Species diversity in Costa Rica can in part be traced to its land formation. After millions of years of earthquakes and volcanic eruptions, the previously separate American continents eventually became connected. The stretch of land between continents—now Central America— contains what might be expected of a bridge: representation of species from both continents. Bird species began migrating to the area many millions of years ago. Birds such as the jay came from the north, while hummingbird species appeared from the south.
In addition to its bridging geography, Costa Rica has abundant fruits and flowers. Birds that feed mostly on nectar or fruit are increasingly rare at locations away from the equator. With trees fruiting all year in Costa Rica, even birds like the Resplendent Quetzal can survive on diets that are nearly exclusive to certain fruits. Birds such as the Violet Sabrewing or Great Green Macaw, with vibrant colors and fascinating life cycles, have many kindred species in Costa Rica.
Fruits and flowers provide birds with food, but many of these plants also rely on birds.

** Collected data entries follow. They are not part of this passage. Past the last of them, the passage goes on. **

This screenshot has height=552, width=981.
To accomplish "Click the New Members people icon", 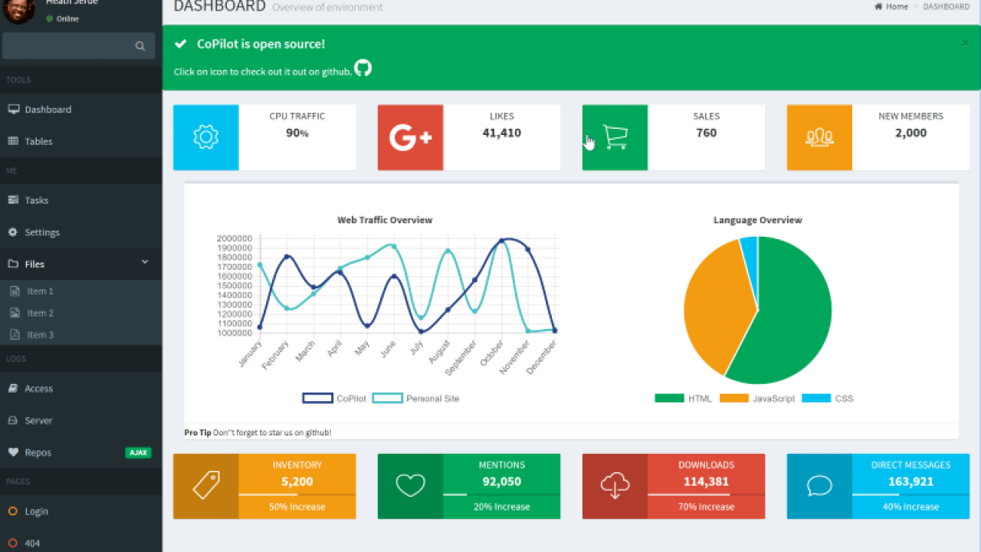I will 819,137.
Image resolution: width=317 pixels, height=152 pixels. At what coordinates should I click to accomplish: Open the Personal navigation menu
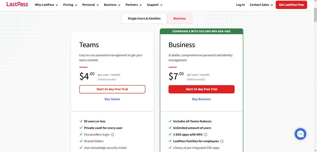tap(90, 5)
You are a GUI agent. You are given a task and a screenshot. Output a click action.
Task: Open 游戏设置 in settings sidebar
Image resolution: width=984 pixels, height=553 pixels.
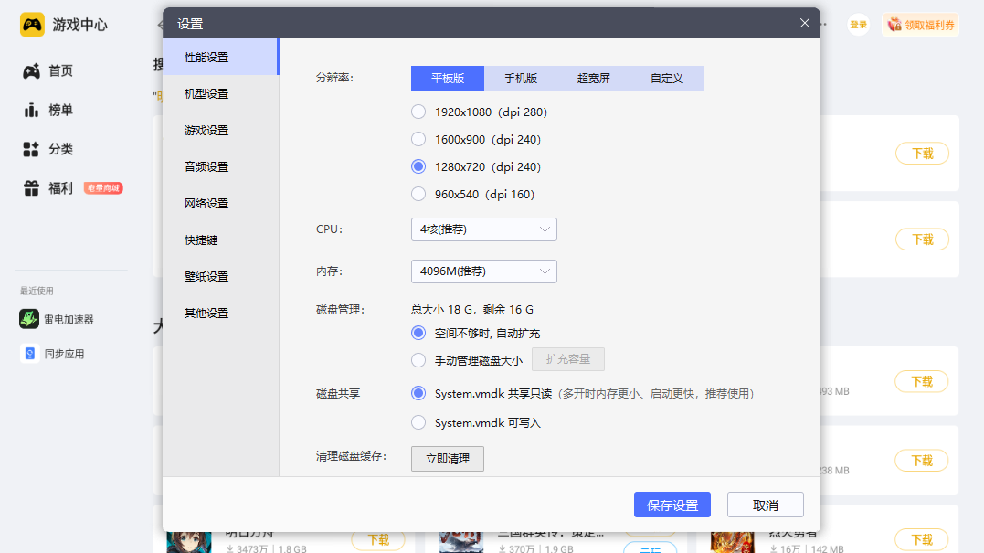[x=206, y=131]
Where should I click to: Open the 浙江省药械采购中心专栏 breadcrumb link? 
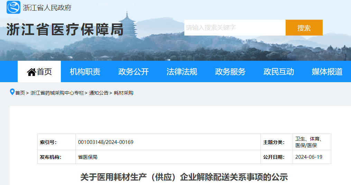tap(57, 93)
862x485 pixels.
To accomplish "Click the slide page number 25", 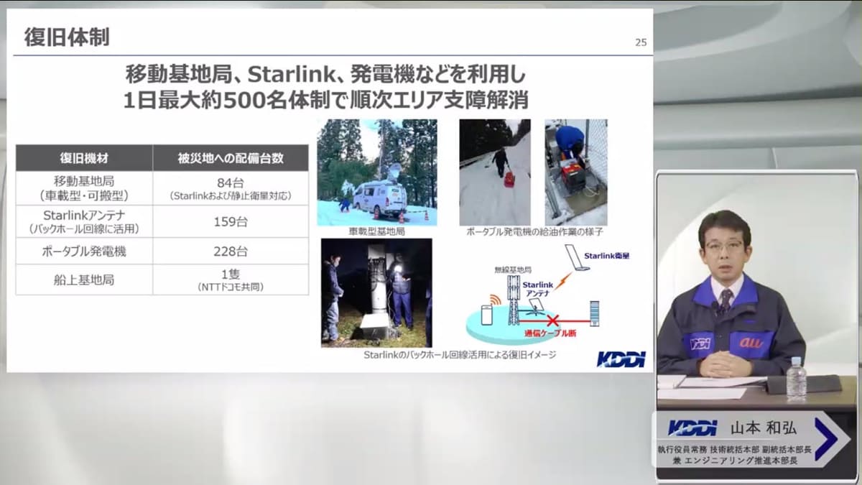I will point(641,42).
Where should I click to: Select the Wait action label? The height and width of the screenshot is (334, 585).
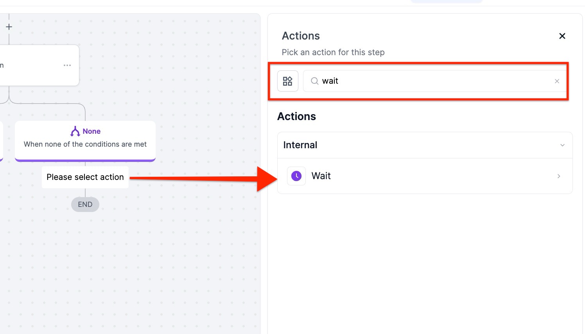321,176
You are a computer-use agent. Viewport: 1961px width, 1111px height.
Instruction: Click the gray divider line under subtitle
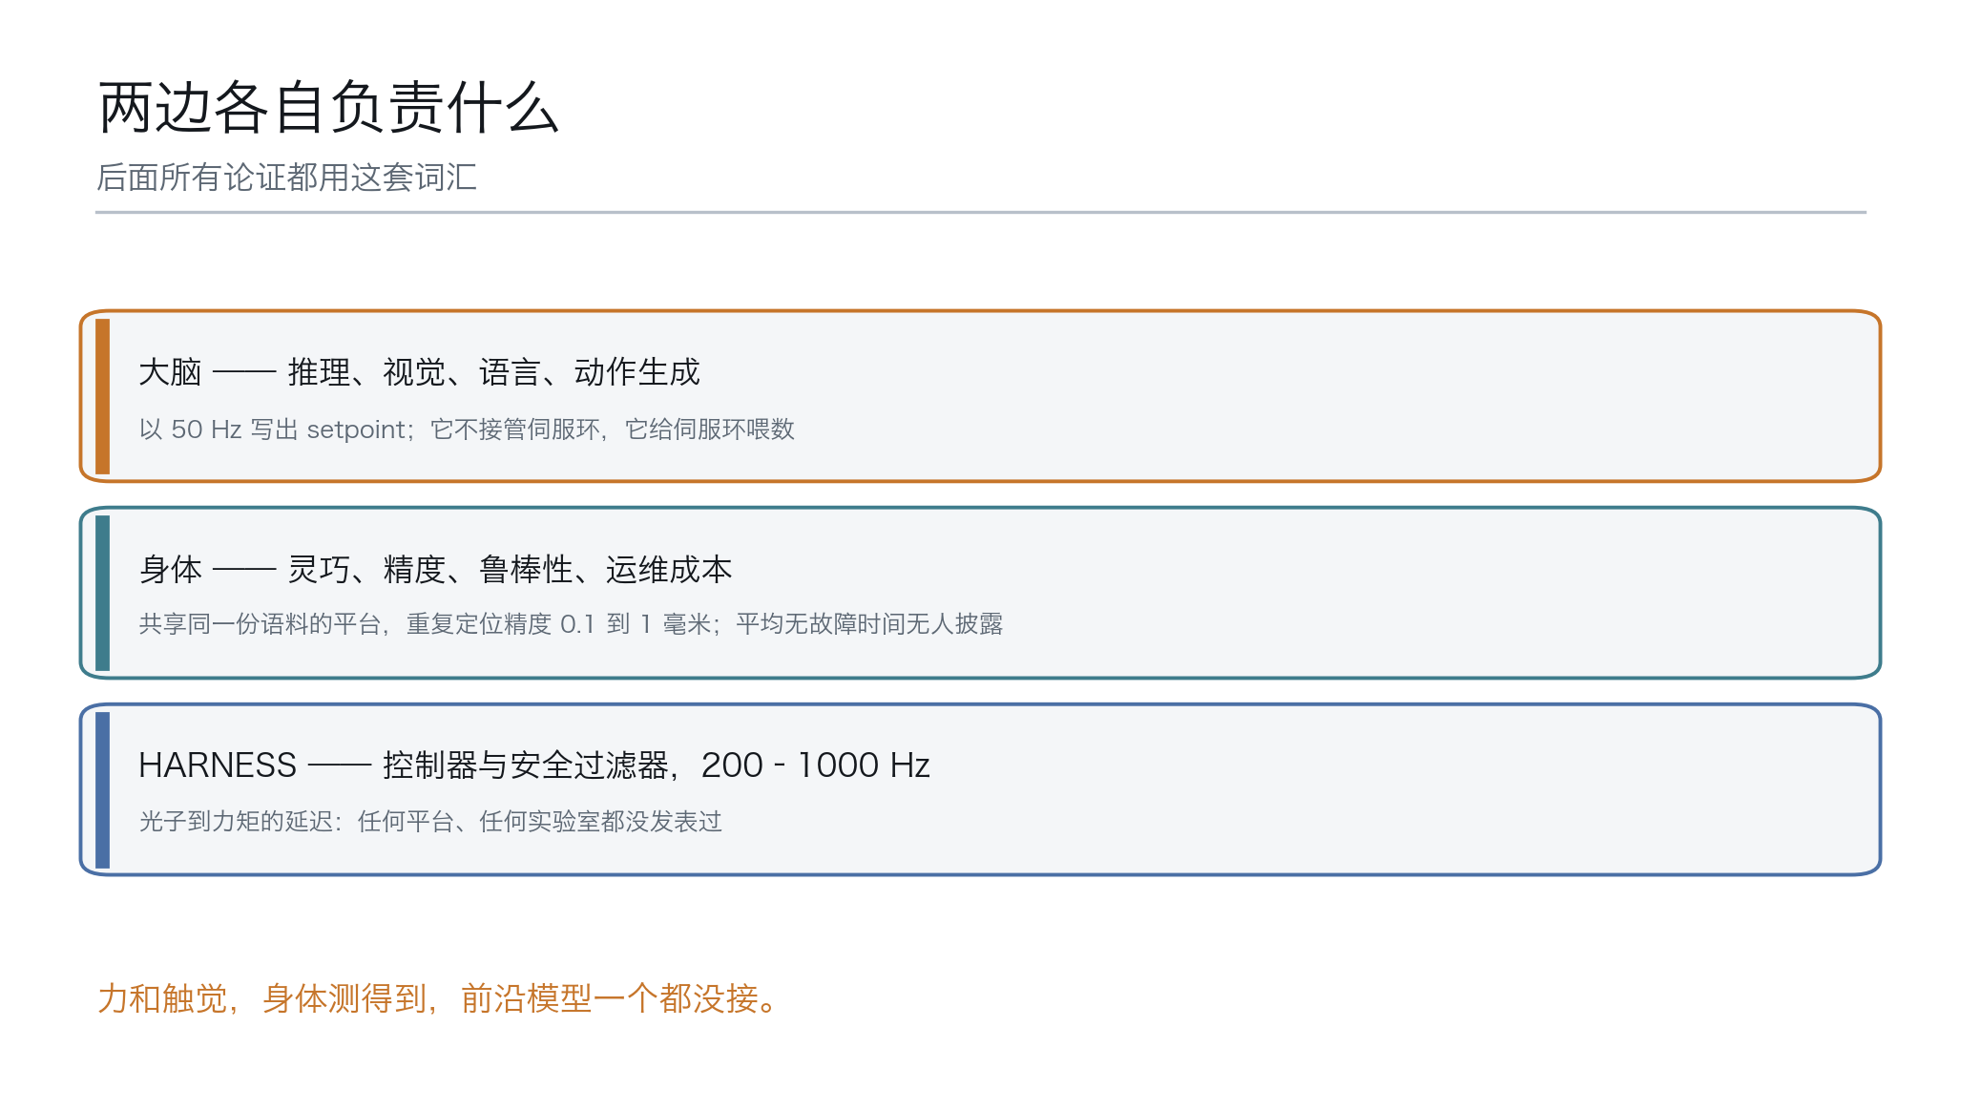tap(980, 212)
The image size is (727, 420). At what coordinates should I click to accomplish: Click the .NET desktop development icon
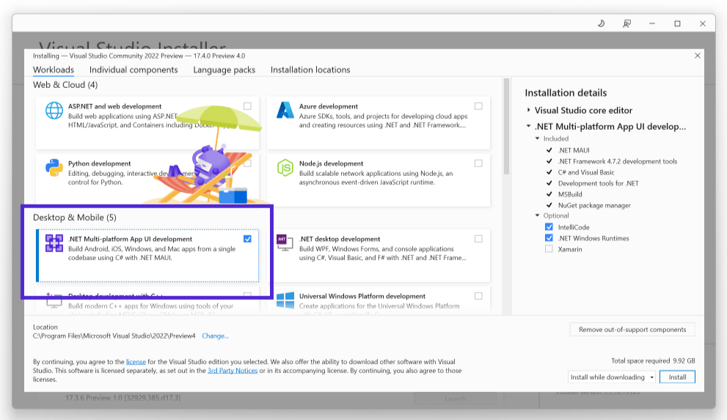pos(285,242)
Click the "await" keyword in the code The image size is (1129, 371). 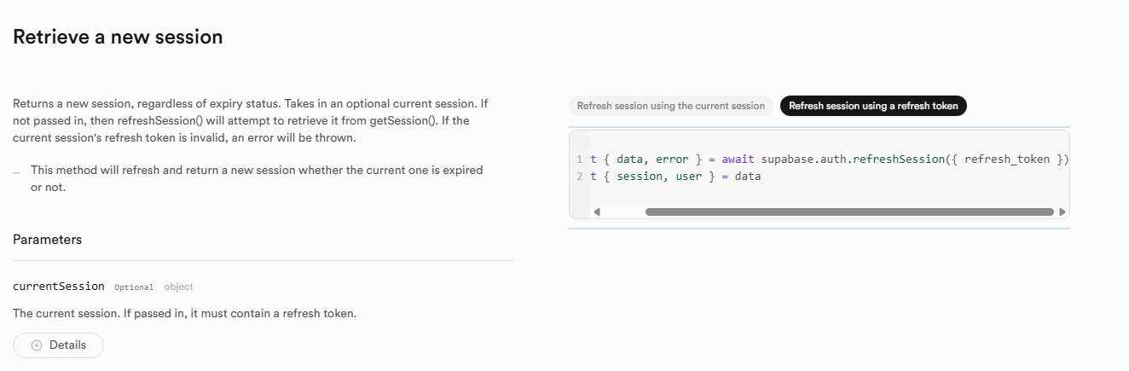pyautogui.click(x=738, y=159)
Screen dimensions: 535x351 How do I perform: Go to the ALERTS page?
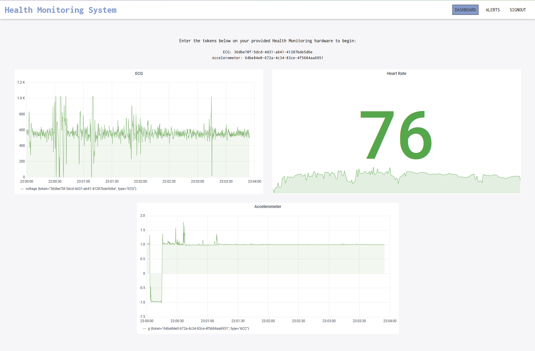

In the neotropics, hundreds of bird species fill the important ecological role of dispersing fruits and pollinating flowers. The bird’s mobility makes them an ideal carrier. However, with high mobility, bird communities require large areas of land to survive. Thus, birds are strongly affected by human alterations and fragmentations of the forest. Because many plants, in turn, rely on birds to access adequate habitat, isolating forest fragments creates a feedback loop of species reduction. With accelerating loss of birds and plants, deforestation becomes a serious problem. The conservation of large land areas is very important to maintaining these species in the tropics.